One gene that is linked to obesity is a variant of a gene called FTO. This variant, according to one 2011 study, is associated with a 20–30% increased chance of obesity.
Although genetics are important, this does not mean that obesity is inevitable for someone whose relatives have the condition. The above study, which involved individuals with the FTO gene variant, looked at the role of exercise. As the paper explains:
“Using data from over 218,000 adults, the authors found that carrying a copy of the susceptibility gene increased the odds of obesity by 1.23-fold. But the size of this influence was 27% less in the genetically susceptible adults who were physically active.”
A review and meta-analysis that investigated the same gene variant came to a similar conclusion. The authors explain that people with the FTO variant “respond equally well to […] weight loss interventions and thus genetic predisposition to obesity associated with the FTO minor allele can be at least partly counteracted through such interventions.”
However, it is important to reiterate the point that these interventions alone may not be helpful for some people.

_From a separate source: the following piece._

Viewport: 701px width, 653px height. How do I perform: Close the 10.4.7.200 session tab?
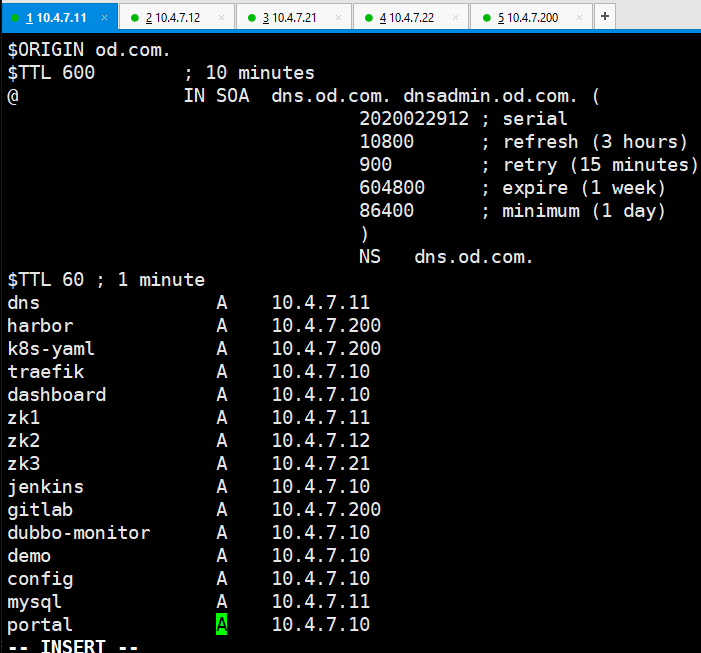click(581, 18)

This is a myth. There are several conditions associated with obesity. For instance, obesity increases the risk of diabetes, high blood pressure, cardiovascular disease, osteoarthritis, sleep apnea, and some mental health conditions.
That said, even modest weight loss can provide health benefits. According to the CDC, “weight loss of 5–10% of your total body weight is likely to produce health benefits, such as improvements in blood pressure, blood cholesterol, and blood sugars.”
Also, a review of existing literature in the BMJ concludes that weight loss interventions “may reduce premature all-cause mortality in adults with obesity.”
Obesity is highly prevalent. Currently, the stigma surrounding the condition is unhelpful and can be damaging. We need to address it whenever we encounter it.